# Ft. Pickens Reds



## bamagator (Mar 31, 2009)

Had a great time camping at Pickens. Didn't run in to any camping Nazis. First night red fishing I only managed to catch a 42 1/2 incher. Next night I caught a 37, a 39, a 41. a 43 1/2, and a 45 incher! This is a bad cell phone pic of the 45. Better pics are coming.


----------



## PAWGhunter (Feb 3, 2010)

Now that is a big red! If you were over here in AL, you could have kept that oversizer.


----------



## amarcafina (Aug 24, 2008)

Nice, those bulls are really running now.


----------



## cablechris (May 3, 2011)

wo nice. I thought you could keep one torphy in fl? or is that just with black drum?


----------



## bigassredfish (Apr 3, 2011)

Awesome! Looks like it's time to get out at night! Nice fish!


----------



## devndeb (Mar 16, 2008)

Florida is 18-27, 2 bag...NO OVERSIZED...


----------



## scarfus (Jul 18, 2012)

What'd you catch that beast on?


----------



## Charlie2 (Oct 2, 2007)

*Trophy Fish*



devndeb said:


> Florida is 18-27, 2 bag...NO OVERSIZED...


I often wonder what people would do with those 'Bull' Redfish.
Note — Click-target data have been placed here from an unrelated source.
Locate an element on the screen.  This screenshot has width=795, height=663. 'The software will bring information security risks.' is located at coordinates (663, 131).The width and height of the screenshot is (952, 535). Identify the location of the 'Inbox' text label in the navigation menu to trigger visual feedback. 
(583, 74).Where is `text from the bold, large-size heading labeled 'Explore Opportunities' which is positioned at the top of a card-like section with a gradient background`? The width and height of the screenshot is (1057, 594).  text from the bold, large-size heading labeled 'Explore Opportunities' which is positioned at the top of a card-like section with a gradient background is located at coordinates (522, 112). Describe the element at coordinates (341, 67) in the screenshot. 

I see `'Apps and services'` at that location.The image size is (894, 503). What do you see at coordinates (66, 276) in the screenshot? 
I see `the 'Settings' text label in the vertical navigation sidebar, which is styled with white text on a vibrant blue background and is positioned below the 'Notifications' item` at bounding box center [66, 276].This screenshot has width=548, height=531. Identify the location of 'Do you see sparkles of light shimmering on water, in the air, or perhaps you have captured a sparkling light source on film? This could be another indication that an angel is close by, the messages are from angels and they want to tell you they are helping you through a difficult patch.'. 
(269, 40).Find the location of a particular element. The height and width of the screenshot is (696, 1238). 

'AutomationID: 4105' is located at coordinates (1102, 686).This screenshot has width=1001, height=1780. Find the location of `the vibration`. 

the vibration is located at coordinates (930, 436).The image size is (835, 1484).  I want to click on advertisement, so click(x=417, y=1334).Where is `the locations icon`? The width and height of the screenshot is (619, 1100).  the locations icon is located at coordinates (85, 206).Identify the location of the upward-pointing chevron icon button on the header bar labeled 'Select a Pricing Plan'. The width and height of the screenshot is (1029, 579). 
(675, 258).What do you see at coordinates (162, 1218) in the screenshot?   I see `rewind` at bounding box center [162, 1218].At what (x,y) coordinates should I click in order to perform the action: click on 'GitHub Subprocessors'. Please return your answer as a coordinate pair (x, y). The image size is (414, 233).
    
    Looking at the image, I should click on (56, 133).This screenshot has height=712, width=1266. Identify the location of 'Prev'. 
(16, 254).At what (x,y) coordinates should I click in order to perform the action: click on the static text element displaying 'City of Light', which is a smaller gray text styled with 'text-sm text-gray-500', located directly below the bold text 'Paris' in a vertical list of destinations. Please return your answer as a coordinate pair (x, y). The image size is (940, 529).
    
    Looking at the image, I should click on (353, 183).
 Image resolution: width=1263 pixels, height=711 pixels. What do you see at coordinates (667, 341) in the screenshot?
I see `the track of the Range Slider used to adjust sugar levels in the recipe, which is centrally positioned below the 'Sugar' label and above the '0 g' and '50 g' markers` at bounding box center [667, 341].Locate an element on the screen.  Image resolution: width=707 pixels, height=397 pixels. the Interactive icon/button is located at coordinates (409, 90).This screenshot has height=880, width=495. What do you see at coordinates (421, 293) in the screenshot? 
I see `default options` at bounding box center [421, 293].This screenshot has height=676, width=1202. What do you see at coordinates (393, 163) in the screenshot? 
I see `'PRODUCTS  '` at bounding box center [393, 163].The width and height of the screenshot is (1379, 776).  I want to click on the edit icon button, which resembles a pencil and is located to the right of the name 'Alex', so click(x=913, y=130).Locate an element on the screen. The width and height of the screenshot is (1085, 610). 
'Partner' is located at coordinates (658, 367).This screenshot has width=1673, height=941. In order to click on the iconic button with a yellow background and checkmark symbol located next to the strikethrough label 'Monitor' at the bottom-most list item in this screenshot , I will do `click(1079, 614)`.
The Blackened Redfish Craze has subsided somewhat.

The 'slots'(Puppies) are the better eating.

When I was young, whenever that was, we would drive out to Alabama Point, camp, and fish for Bull Reds. We would release all but one which we would take home, chop into two and put a half under each of Mama's Rose Bushes. She always had pretty roses. Ah...sweet memories!! C2


----------



## redfishreaper (Apr 23, 2012)

cablechris said:


> wo nice. I thought you could keep one torphy in fl? or is that just with black drum?


i pritty shur you are not aloud too keep the drum over 24" or under 14''. and when they are over 24" they tast bad.(so iv herd) please corect me if i am wrong


----------



## penn 10/0 (Apr 7, 2011)

they are no good to eat, but you are allowed to keep one oversized black drum per person per day... if you catch one, do youself a favor and just take a picture and throw him back... lol


----------